__GIVEN PASSAGE__.

President Obama has some company he might not want among world leaders condemning the bombing attack at Monday's Boston Marathon. Iran's Ayatollah Ali Khamenei (shown) on Wednesday condemned the bombings that left three dead thus far and more than 170 injured, including 17 reported to be in critical condition. But Iran's top leader also chided the United States for killing innocent civilians in drone attacks in several Middle East countries. The ayatollah's remarks came during an address in Tehran to the nation's military leaders, the Associated Press reported.
"The Islamic Republic of Iran, which follows the logic of Islam, is opposed to any bombings and killings of innocent people no matter if it is in Boston, Pakistan, Afghanistan, Iraq or Syria and condemns it," Khamenei said. But the Muslim cleric also criticized what he called the "contradictions" and "lack of logic" in Western civilization.

__INPUT DATA__.
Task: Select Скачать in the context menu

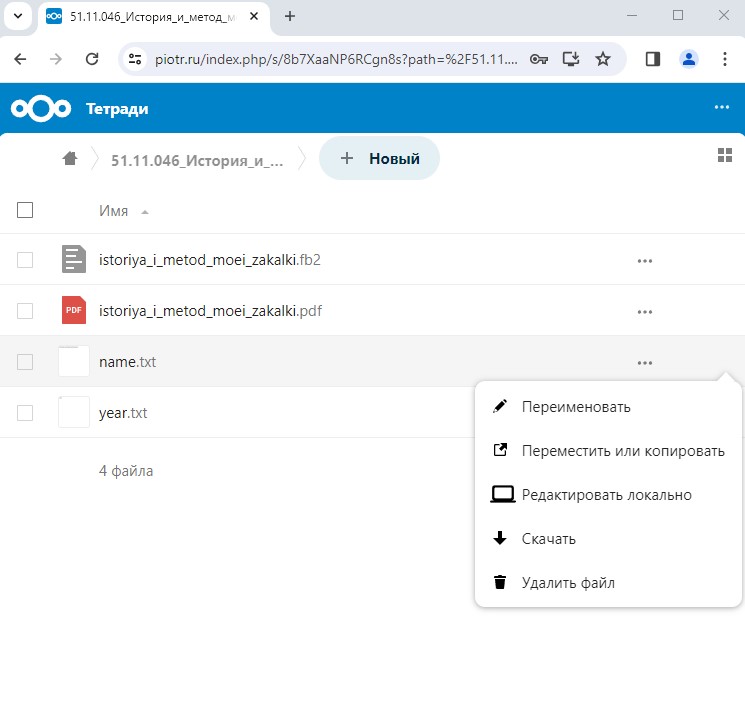Action: 548,539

__WHAT TO PRODUCE__. Continue the article about Khamenei's response to the Boston Marathon bombings from the point where it stops. The data plays no part in what comes next.

__RESPONSE__.
"What kind of logic is this that if children and women are killed by Americans in Afghanistan and Pakistan and by U.S.-backed terrorists in Iraq and Syria is not a problem, but if a bombing happens in the U.S. or another Western country, the whole world should pay the cost?" he asked in comments he also posted on his website. "Western civilization is on the verge of collapse and downfall because of contradictions, lack of logic, coercions and lack of care for human principles," he said.
The ayatollah's charge of a double standard is not likely to carry much weight in Washington or other Western capitals, however, where Iran is regarded as a key ally and financial supporter of organizations like Hamas and Hezzbollah that have carried out terrorist attacks in Israel, Palestine and other parts of the Middle East. Iran is also the main ally of Syrian President Bashar Assad, whose regime, like Iran's, is included on the U.S. State Department's list of state sponsors of terrorism. The United States has been indirectly supporting the rebel war against the Assad regime, while Iran has been supplying the Damascus government with weapons and other material support.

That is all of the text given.